* _What to work on_
For the string "agent", search the entries below and copy every line where it appears.

[Data excerpts]
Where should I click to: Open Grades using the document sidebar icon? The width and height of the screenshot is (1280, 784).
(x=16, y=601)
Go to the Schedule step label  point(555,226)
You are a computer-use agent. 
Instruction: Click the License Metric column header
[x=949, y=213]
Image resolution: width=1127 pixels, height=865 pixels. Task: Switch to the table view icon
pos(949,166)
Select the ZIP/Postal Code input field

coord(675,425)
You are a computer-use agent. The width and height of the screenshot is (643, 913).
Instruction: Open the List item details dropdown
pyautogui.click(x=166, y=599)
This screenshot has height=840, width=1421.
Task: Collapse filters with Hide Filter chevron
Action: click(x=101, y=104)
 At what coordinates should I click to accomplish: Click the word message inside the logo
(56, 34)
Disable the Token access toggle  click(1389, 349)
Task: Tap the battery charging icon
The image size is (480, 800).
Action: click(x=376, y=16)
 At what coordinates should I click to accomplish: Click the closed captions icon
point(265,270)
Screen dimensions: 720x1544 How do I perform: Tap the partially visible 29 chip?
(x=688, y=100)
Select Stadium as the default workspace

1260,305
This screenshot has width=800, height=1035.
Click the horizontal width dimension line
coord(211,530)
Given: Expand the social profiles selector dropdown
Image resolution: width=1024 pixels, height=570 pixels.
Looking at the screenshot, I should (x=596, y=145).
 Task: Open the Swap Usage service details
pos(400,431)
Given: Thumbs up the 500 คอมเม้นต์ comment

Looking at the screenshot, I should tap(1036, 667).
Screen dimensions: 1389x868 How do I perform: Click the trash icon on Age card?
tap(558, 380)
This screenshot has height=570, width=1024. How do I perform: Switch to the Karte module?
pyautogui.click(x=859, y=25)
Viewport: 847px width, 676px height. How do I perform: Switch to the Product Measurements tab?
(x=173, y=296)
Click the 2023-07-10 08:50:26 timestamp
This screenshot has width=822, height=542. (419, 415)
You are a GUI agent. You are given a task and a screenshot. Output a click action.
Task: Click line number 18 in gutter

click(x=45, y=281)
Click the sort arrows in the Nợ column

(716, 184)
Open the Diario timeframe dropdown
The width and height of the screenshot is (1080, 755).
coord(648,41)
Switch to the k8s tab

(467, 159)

* _Task output_
You are a computer-use agent. 
You are a computer-use agent. The width and height of the screenshot is (643, 913).
You are a GUI agent. You are given a task and a screenshot. Output a click action.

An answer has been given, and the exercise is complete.